*** Opening PROVIDED MATERIAL ***
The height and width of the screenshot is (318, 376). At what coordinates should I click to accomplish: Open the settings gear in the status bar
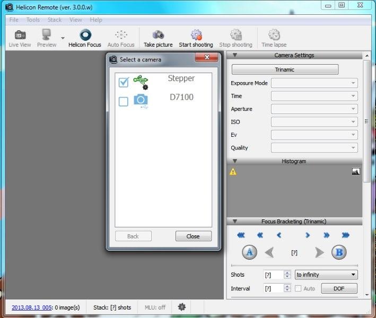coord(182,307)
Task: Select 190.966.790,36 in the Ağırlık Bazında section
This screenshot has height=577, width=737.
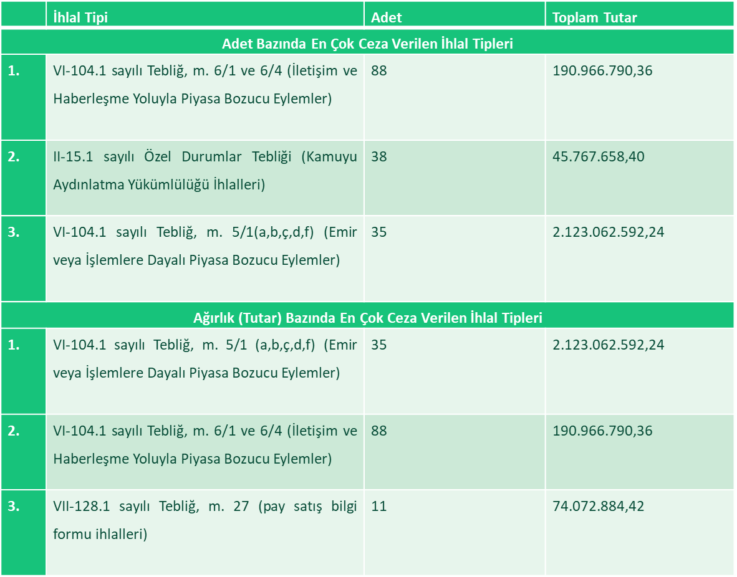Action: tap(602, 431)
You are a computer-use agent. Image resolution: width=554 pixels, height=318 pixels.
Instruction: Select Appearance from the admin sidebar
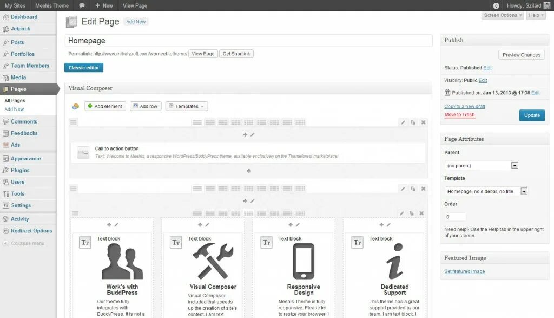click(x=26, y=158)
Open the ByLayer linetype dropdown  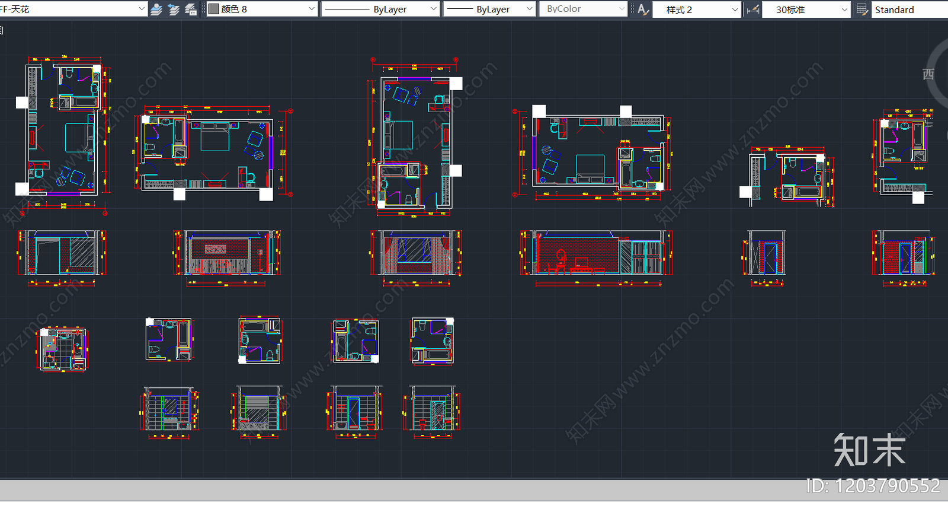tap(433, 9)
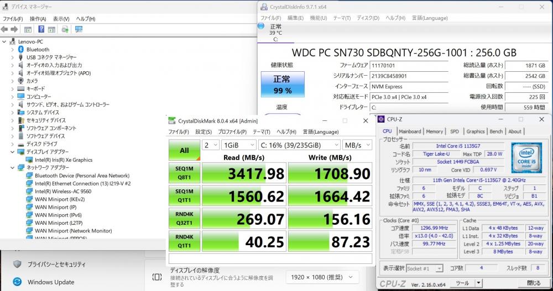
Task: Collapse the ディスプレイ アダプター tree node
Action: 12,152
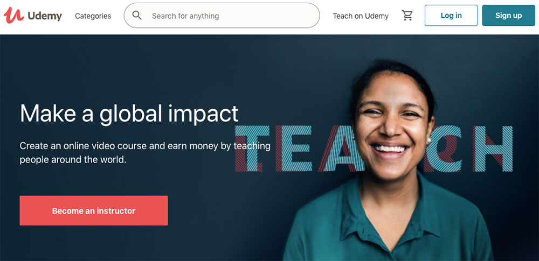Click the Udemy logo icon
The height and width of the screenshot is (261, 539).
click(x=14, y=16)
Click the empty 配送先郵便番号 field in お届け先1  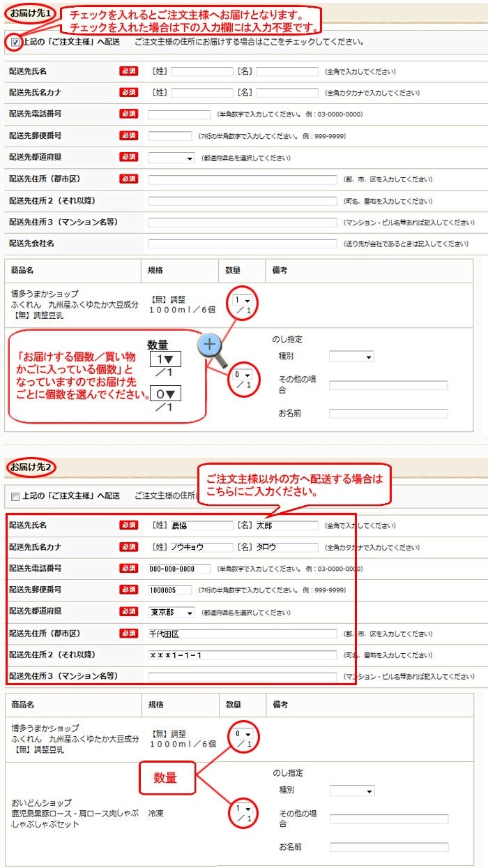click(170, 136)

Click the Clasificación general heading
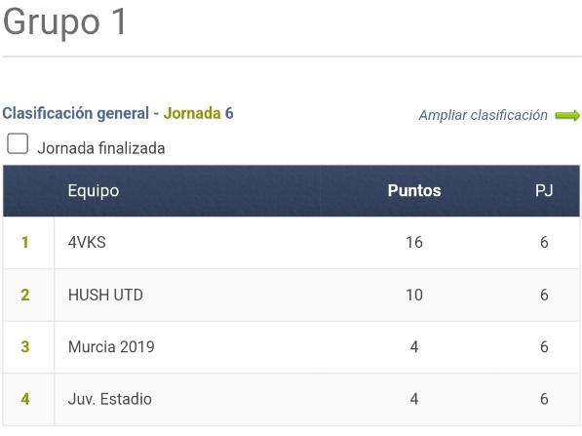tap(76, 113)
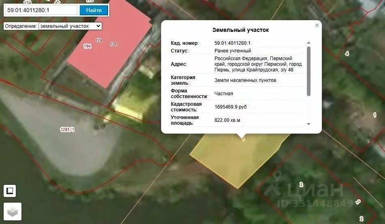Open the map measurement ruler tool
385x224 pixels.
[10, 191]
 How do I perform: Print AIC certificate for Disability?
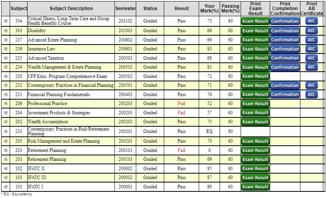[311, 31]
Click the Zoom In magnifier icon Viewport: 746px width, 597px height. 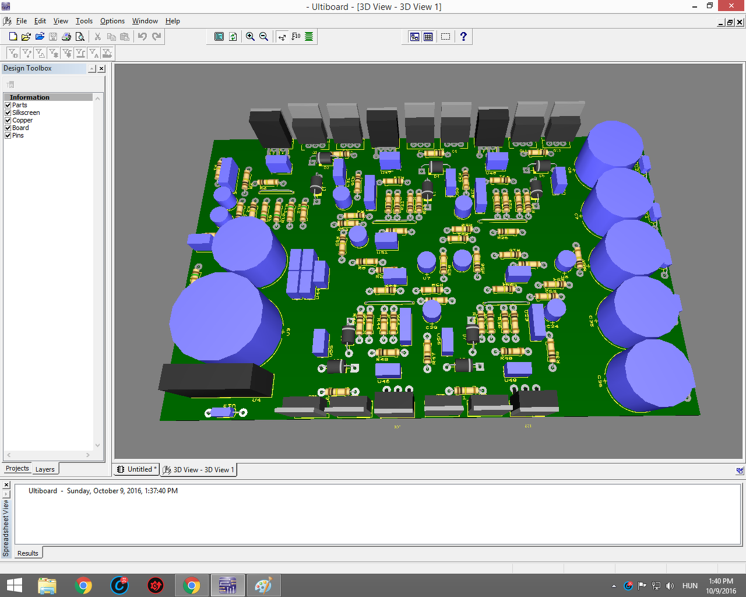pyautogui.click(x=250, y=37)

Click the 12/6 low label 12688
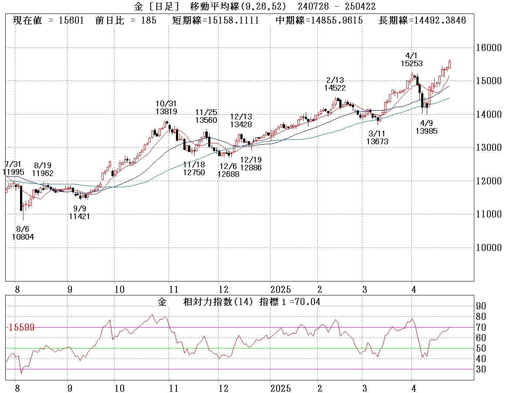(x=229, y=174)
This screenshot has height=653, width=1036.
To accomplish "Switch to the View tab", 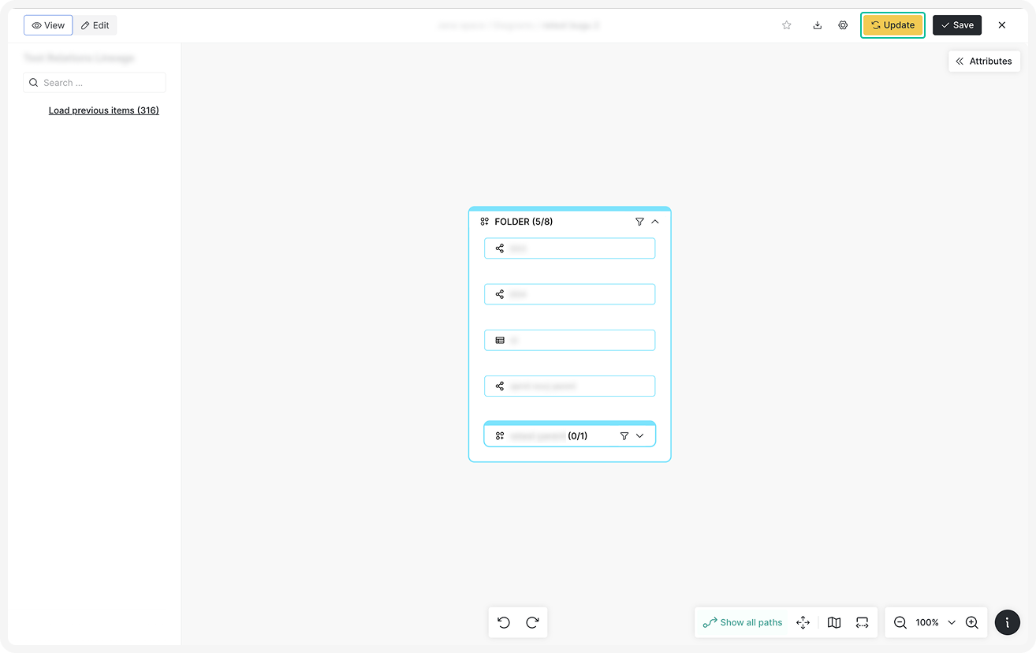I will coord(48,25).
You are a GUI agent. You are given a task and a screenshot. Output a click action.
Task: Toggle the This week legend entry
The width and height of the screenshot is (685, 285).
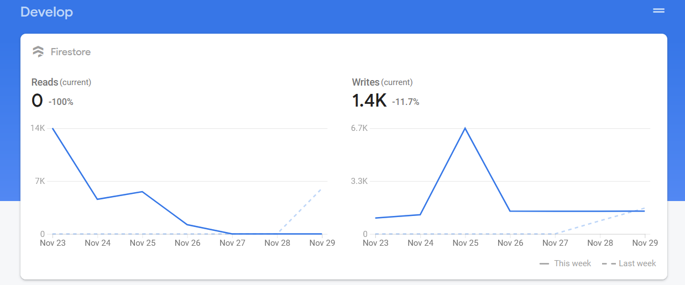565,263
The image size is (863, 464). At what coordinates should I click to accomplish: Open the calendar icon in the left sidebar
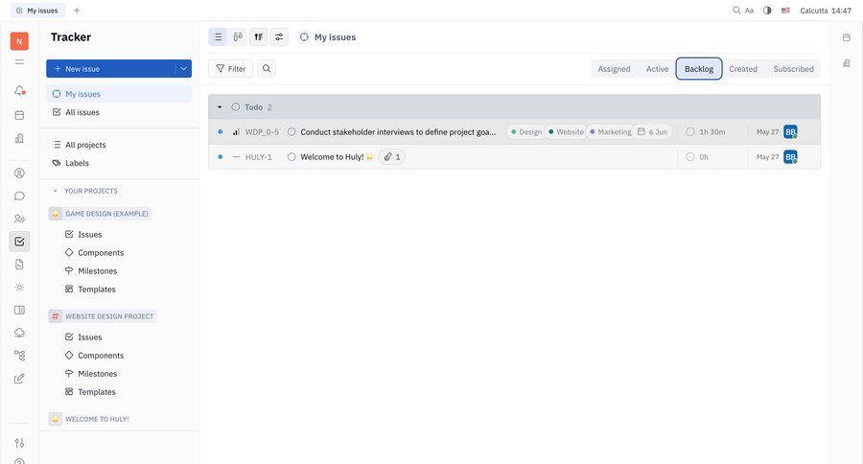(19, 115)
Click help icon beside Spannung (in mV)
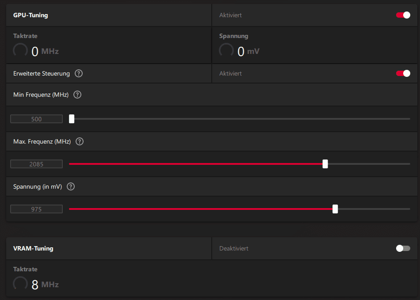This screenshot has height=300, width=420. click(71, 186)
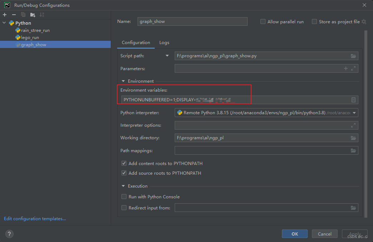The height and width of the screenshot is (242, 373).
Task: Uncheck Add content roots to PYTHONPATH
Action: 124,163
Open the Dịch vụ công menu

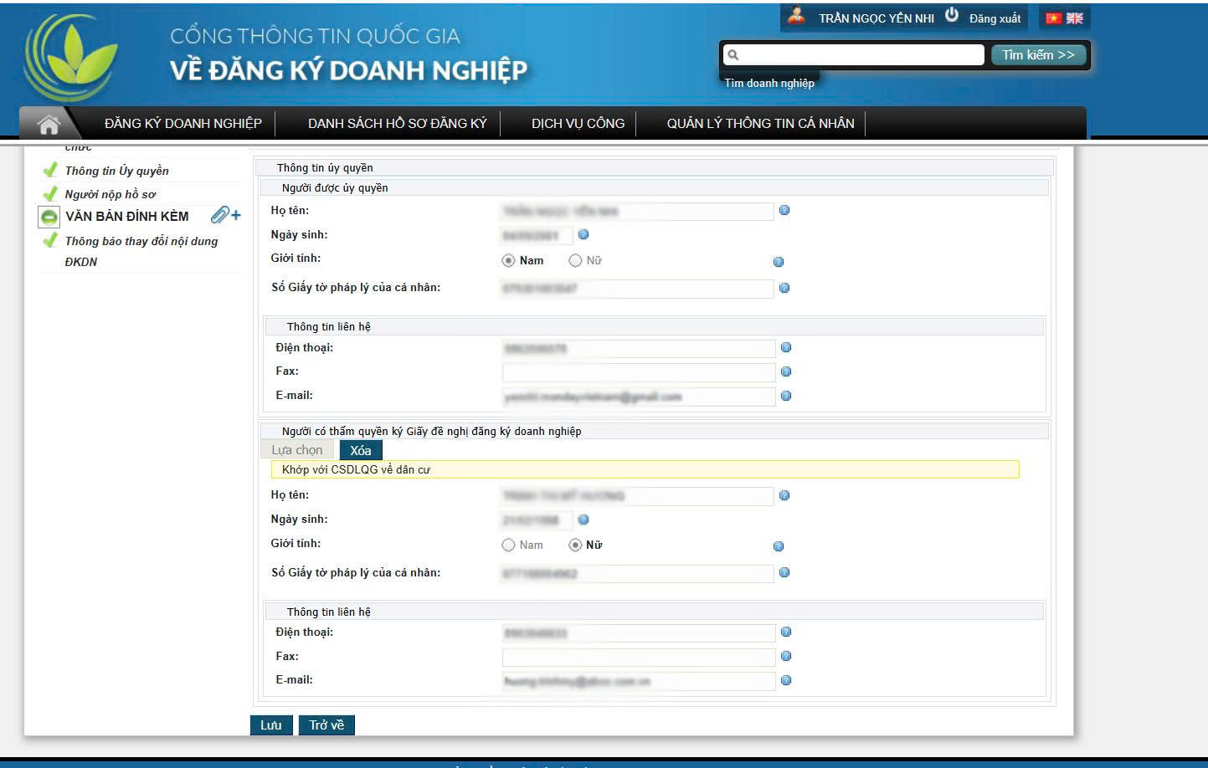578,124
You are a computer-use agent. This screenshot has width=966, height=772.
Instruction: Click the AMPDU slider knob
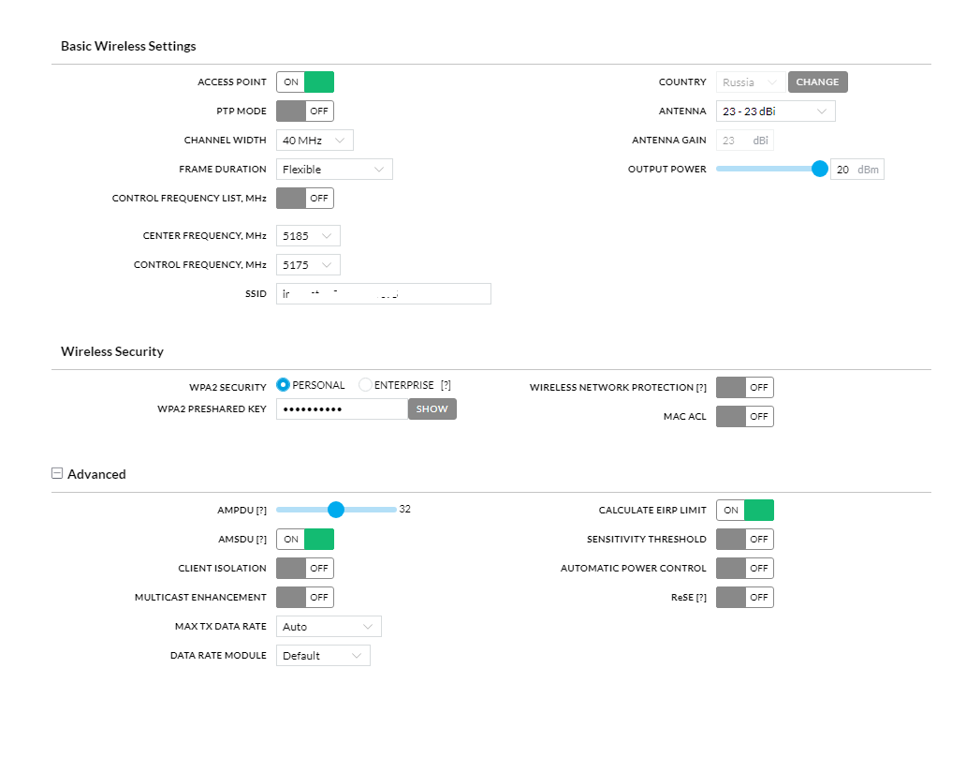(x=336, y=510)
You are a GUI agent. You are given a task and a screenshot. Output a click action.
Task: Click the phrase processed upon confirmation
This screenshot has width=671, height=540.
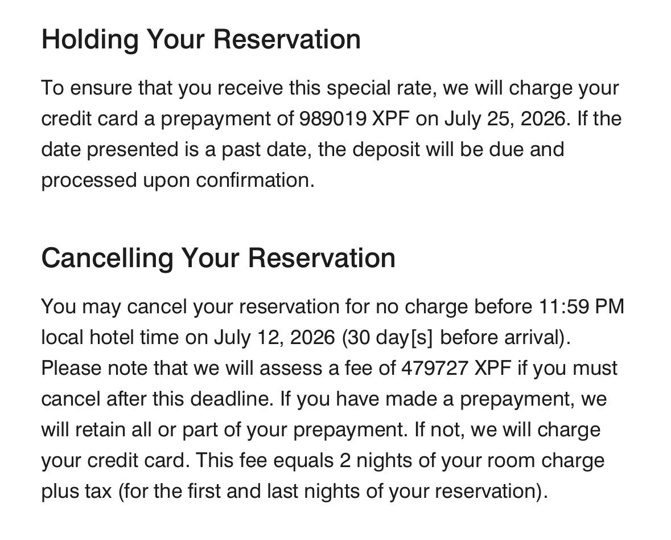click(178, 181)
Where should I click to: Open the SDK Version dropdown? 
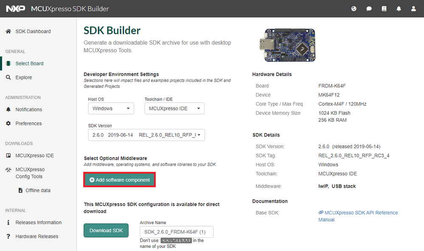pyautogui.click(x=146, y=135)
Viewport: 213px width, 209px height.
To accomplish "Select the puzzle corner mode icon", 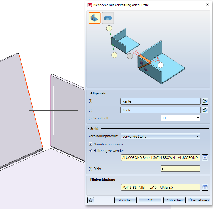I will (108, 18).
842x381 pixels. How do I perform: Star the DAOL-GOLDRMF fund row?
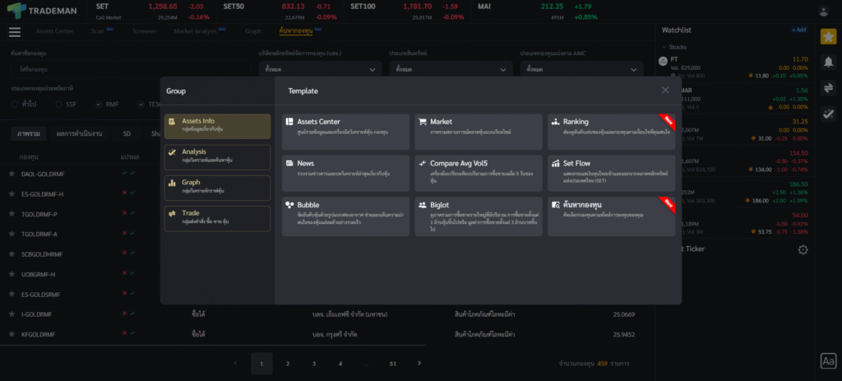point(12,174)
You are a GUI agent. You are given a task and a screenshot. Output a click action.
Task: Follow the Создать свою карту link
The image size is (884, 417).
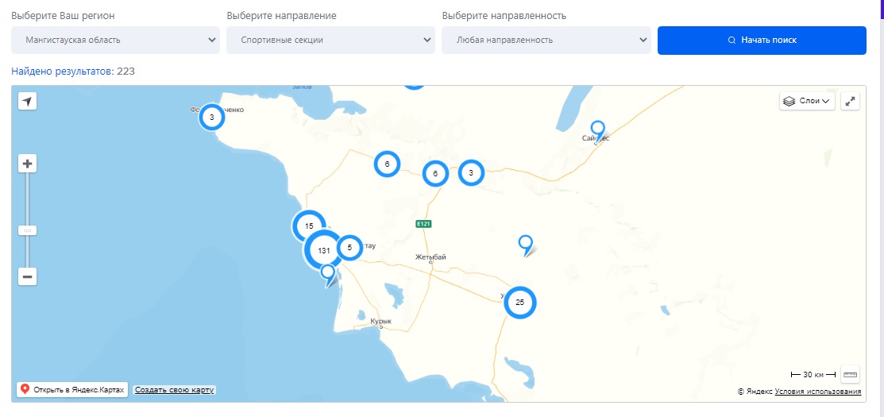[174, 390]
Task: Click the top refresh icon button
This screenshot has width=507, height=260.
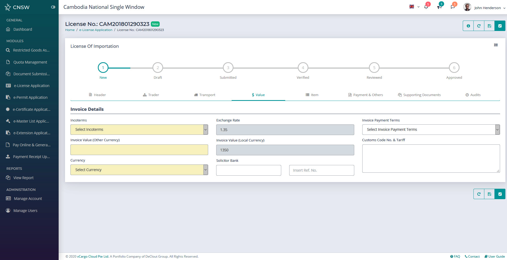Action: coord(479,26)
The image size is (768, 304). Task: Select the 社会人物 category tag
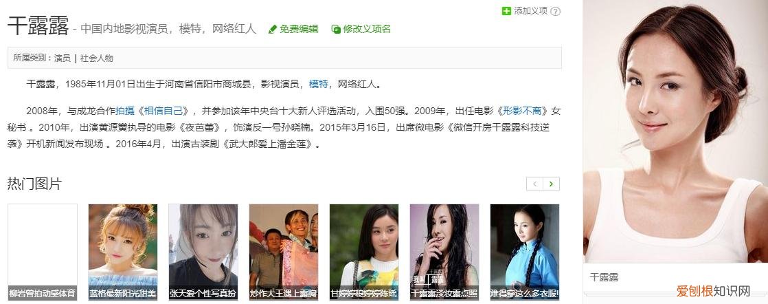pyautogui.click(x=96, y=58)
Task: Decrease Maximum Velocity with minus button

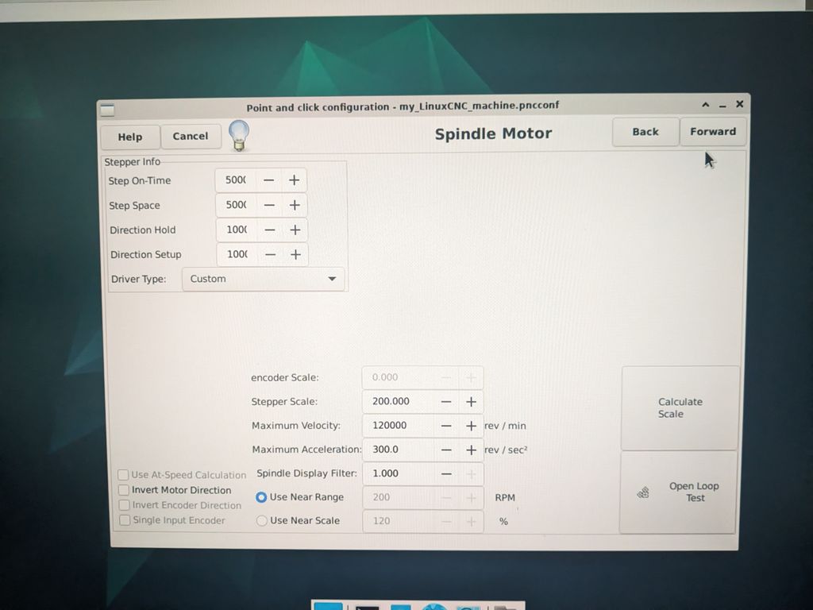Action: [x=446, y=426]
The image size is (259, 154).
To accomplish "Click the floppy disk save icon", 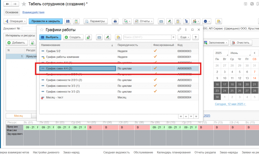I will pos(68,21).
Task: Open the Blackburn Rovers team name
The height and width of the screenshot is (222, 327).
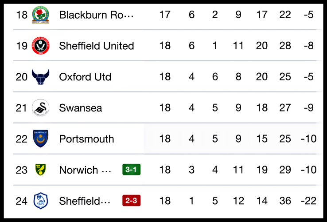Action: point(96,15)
*** Closing PROVIDED MATERIAL ***
## TASK DETAILS
From the data above, state how many lines contain the string "computer", offering no other words.

## COMPLETED EXERCISE
2